Cryo therapy uncovered





Cryotherapy literally translates to cold (cryo) cure (therapy). It’s a broad term that encompasses a number of cooling methods including ice packs, ice baths and cryo chambers. Whole body cryotherapy (WBC) is when your entire body is exposed to very dry and cold temperatures for short periods of time in a room. WBC involves single or repeated exposure to temperatures of up to minus 160 degrees Celsius, in an attempt to increase healing, recovery and other health benefits.


Our circulatory system is significantly stimulated by temperature extremes with cold being a powerful constrictor of blood vessels. The physiologic reason for the vasoconstriction is that it shunts blood away from the extremities towards our vital organs, which maintains our core temperature and preserves life. When your body is exposed to WBC, skin capillaries constrict causing blood to return to the heart. This stimulates the receptors in the arteries that respond to pressure, which then cause an increase in parasympathetic stimulation of the heart.

The vasoconstriction and subsequent vasodilation is thought to be the mediator of the benefits associated with WBC. The alternating constriction and dilation helps with:

» delivering nutrients and substances needed for repair and recovery

» facilitating the removal of harmful metabolic by-products such as lactic acid and nitrogen compounds

» reducing swelling by removing excess fluid


Metabolism and fat loss: The effect on metabolism starts in the cooling process but is most apparent during re-warming. Cooling the body stimulates the parasympathetic system, which slows heart rate. However, after this initial period, the sympathetic (fight or flight) system is stimulated which causes a number of hormones to be produced, namely norepinephrine. Norepinephrine is produced under biological stress and assists the body by mobilising stored energy (namely fats and carbohydrates), making them available to be burned as fuel.

Norepinephrine also stimulates thermogenesis (heat production) in brown fat tissue, but there’s no meaningful research to indicate that cryotherapy improves body composition.

Injury and recovery: Cryotherapy is commonly used in the recovery process after strenuous exercise or injury:

» it has anti-inflammatory effects via reducing the production of reaction oxygen species (ROS).

» it reduces nerve conduction, which in turn reduces pain sensation and increases pain tolerance.

» it reduces the damage to muscle tissue associated with either vigorous activity or injury.

Exercise can be brutal on our cellular structures and the force that occurs during intense exercise creates cellular microtears and a significant inflammatory cascade.

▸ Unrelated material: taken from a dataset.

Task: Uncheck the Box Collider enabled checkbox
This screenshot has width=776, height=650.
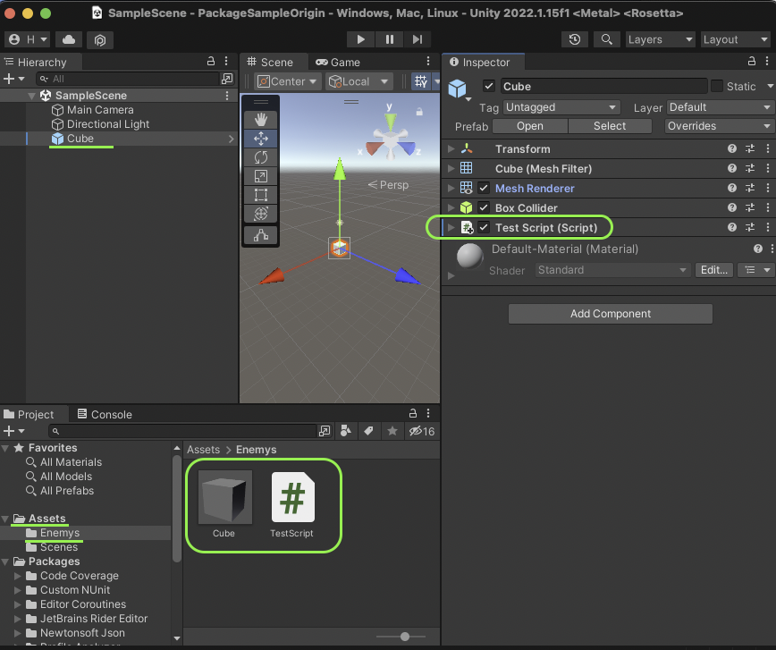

While this may seem bad, it’s actually a key part of the adaption process. You might feel some pain during your first training session, but you quickly start to add weights or increase running speed because your body adapts. Cryotherapy may reduce pain and inflammation during the recovery process, but it might also blunt your training response, impeding your results.

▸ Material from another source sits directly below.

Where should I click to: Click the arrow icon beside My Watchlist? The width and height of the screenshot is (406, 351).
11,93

Some research shows a favourable effect on delayed onset muscle soreness (DOMS), which could be beneficial for athletes on a strict training schedule. However, it does not seem to improve functional recovery after training sessions.

Arthritis: Most people suffering chronic pain associated with conditions such as rheumatoid arthritis, fibromyalgia and other autoimmune conditions report significant symptom reductions.

Skin: Cryotherapy websites report significant benefits for skin, from a reduction in blemishes and pore size to an increase in collagen and elasticity. However, there is no evidence to support this.


As with any medical procedure, it’s important to ascertain the skills and training of the person performing the procedure. WBC appears to be reasonably low risk and could be a useful co-therapy for pain management.


There have been reports of frostbite and blistering from WBC but this appears to be due to oversight of the practitioner, rather than an issue with the procedure itself. There may also be a risk associated with inhalation of nitrogen gas when it is used to create the sub-zero temperatures.


The potential application for cryotherapy seems to be limited to pain management, therefore I’d recommend it for those in significant pain from an injury, strenuous training or a chronic condition. But I’d consider the cost and whether alternative therapies would be more suitable first.